**WRITTEN TASK:** Convert the rows below into a JSON list of strings with one string per line, skipping blank lines. Start at the first line of the rows and stop after the line that contains "Looking at the screenshot, I should point(48,409).".

Stored items
....

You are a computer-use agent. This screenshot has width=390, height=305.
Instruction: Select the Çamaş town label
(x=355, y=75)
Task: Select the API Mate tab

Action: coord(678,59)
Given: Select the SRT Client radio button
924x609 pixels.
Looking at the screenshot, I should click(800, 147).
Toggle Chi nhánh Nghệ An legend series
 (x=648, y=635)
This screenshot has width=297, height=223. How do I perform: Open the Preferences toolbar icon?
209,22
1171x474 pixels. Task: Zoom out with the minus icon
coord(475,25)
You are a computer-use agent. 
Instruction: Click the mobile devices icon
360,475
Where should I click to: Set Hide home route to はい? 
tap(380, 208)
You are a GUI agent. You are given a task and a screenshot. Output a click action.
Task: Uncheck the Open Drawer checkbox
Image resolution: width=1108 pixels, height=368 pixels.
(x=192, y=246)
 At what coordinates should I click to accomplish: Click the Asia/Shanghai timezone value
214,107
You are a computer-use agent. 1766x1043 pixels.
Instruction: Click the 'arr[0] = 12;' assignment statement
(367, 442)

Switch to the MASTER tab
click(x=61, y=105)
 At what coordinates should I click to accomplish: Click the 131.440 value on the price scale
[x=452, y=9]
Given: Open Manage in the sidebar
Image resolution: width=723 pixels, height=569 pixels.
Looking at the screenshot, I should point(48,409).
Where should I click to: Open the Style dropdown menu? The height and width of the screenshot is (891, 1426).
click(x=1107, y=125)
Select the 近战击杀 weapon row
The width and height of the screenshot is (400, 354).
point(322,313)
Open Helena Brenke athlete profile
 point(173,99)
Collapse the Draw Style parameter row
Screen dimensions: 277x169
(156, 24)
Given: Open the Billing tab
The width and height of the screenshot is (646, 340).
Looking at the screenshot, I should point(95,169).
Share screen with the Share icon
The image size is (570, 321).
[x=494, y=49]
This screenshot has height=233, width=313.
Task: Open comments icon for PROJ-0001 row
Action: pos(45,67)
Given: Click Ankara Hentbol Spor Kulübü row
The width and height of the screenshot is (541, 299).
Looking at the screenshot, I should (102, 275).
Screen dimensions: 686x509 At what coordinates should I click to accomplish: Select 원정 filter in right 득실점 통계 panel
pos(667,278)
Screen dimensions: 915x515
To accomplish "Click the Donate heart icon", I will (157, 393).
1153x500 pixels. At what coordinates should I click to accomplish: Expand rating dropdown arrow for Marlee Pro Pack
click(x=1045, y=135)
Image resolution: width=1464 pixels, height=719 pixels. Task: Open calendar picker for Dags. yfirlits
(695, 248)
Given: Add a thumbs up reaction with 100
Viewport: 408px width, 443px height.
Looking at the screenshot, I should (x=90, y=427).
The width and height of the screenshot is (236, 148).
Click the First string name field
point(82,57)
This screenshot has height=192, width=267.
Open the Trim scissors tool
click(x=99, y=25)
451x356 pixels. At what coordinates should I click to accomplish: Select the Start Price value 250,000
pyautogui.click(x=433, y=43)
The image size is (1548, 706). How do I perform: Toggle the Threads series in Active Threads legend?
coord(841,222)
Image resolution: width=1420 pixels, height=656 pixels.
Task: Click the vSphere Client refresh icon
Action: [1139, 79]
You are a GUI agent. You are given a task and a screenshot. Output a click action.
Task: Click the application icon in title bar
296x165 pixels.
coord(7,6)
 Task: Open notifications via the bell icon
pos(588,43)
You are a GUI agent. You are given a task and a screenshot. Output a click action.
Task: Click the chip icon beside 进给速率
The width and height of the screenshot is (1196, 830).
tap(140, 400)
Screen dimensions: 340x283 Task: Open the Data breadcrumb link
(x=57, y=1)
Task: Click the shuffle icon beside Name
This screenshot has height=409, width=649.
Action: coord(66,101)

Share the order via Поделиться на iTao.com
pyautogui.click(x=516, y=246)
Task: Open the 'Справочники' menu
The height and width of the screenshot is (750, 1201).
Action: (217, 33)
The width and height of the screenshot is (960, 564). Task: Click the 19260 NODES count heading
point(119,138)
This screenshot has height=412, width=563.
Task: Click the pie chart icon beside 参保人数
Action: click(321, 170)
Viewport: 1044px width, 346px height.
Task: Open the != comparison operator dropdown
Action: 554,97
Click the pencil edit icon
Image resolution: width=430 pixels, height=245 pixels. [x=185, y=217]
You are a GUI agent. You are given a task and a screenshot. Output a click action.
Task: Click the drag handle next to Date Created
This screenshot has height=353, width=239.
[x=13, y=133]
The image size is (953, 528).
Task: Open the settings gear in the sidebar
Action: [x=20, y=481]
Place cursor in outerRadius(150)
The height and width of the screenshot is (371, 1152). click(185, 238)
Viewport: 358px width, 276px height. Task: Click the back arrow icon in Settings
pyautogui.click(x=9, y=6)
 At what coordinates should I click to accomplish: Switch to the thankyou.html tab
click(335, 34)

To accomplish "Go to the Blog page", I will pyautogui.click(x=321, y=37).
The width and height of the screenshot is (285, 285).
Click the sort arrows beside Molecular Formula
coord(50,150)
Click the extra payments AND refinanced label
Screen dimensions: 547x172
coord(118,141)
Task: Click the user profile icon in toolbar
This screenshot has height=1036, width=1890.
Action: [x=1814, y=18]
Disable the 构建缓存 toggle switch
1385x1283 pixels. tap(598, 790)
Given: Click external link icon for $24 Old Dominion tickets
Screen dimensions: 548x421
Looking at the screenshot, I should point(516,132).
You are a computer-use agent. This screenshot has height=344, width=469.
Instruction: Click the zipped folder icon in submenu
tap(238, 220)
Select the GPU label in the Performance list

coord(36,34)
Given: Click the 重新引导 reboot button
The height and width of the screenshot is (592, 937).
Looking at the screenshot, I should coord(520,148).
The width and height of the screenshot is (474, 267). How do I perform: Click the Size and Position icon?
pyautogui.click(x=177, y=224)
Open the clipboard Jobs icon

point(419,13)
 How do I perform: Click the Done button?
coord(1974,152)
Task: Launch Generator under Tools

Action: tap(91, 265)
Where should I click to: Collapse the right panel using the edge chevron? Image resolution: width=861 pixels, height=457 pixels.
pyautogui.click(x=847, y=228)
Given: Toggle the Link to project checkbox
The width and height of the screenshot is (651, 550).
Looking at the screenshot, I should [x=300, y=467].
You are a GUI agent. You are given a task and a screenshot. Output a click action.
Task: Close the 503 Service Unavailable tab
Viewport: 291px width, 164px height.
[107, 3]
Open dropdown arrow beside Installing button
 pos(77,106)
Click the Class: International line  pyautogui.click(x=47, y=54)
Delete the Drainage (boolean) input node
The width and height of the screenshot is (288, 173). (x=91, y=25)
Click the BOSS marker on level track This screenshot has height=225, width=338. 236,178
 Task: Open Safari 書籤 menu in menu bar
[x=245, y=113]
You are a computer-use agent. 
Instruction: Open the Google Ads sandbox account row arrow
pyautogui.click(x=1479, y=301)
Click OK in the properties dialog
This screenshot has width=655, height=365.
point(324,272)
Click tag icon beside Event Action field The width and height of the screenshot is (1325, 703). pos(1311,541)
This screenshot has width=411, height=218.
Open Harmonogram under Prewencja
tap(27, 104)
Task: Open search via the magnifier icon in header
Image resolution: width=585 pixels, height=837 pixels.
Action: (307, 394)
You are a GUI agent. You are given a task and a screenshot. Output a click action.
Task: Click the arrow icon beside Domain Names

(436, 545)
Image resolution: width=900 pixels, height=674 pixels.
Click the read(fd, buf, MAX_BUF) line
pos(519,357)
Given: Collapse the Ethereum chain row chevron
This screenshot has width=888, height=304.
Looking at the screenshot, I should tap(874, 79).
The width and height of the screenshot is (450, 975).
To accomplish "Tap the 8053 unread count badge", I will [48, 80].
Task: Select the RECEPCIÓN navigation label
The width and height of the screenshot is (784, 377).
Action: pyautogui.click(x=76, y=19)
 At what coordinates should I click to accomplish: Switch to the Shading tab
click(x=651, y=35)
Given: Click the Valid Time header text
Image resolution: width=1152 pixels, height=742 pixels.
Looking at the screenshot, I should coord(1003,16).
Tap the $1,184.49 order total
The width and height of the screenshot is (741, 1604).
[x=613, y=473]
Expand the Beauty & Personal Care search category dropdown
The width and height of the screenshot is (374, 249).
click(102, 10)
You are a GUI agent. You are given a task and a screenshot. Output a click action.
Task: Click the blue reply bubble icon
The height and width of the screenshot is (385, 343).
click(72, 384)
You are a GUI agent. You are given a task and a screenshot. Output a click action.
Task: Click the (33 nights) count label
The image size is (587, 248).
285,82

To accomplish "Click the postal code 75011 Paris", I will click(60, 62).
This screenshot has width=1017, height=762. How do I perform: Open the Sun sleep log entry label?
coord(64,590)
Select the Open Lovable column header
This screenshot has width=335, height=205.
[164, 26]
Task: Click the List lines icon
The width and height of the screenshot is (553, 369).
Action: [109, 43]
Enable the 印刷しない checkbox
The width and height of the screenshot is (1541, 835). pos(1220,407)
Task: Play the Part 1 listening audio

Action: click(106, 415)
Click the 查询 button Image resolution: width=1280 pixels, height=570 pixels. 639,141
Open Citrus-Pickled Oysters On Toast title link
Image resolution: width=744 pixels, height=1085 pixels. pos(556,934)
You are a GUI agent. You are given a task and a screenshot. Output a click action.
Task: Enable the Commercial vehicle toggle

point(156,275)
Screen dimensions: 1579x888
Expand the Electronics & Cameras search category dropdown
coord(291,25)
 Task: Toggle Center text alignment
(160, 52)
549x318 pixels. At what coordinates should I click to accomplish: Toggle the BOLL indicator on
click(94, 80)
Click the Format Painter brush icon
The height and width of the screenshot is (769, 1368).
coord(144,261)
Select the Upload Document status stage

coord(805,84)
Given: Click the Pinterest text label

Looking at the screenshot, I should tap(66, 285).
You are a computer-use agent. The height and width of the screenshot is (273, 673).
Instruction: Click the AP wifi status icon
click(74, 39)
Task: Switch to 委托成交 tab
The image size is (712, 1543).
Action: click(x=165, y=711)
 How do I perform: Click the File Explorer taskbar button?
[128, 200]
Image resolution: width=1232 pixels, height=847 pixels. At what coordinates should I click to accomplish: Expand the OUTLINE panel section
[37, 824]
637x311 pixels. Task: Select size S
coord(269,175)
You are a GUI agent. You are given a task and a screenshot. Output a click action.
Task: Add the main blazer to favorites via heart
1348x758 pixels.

....

**ANSWER TO THE EXERCISE:**
[
  "You are a computer-use agent. This screenshot has width=390, height=305.",
  "Instruction: Select the Çamaş town label",
  "(x=355, y=75)",
  "Task: Select the API Mate tab",
  "Action: coord(678,59)",
  "Given: Select the SRT Client radio button",
  "924x609 pixels.",
  "Looking at the screenshot, I should click(800, 147).",
  "Toggle Chi nhánh Nghệ An legend series",
  " (x=648, y=635)",
  "This screenshot has width=297, height=223. How do I perform: Open the Preferences toolbar icon?",
  "209,22",
  "1171x474 pixels. Task: Zoom out with the minus icon",
  "coord(475,25)",
  "You are a computer-use agent. ",
  "Instruction: Click the mobile devices icon",
  "360,475",
  "Where should I click to: Set Hide home route to はい? ",
  "tap(380, 208)",
  "You are a GUI agent. You are given a task and a screenshot. Output a click action.",
  "Task: Uncheck the Open Drawer checkbox",
  "Image resolution: width=1108 pixels, height=368 pixels.",
  "(x=192, y=246)",
  " At what coordinates should I click to accomplish: Click the Asia/Shanghai timezone value",
  "214,107",
  "You are a computer-use agent. 1766x1043 pixels.",
  "Instruction: Click the 'arr[0] = 12;' assignment statement",
  "(367, 442)",
  "Switch to the MASTER tab",
  "click(x=61, y=105)",
  " At what coordinates should I click to accomplish: Click the 131.440 value on the price scale",
  "[x=452, y=9]",
  "Given: Open Manage in the sidebar",
  "Image resolution: width=723 pixels, height=569 pixels.",
  "Looking at the screenshot, I should point(48,409)."
]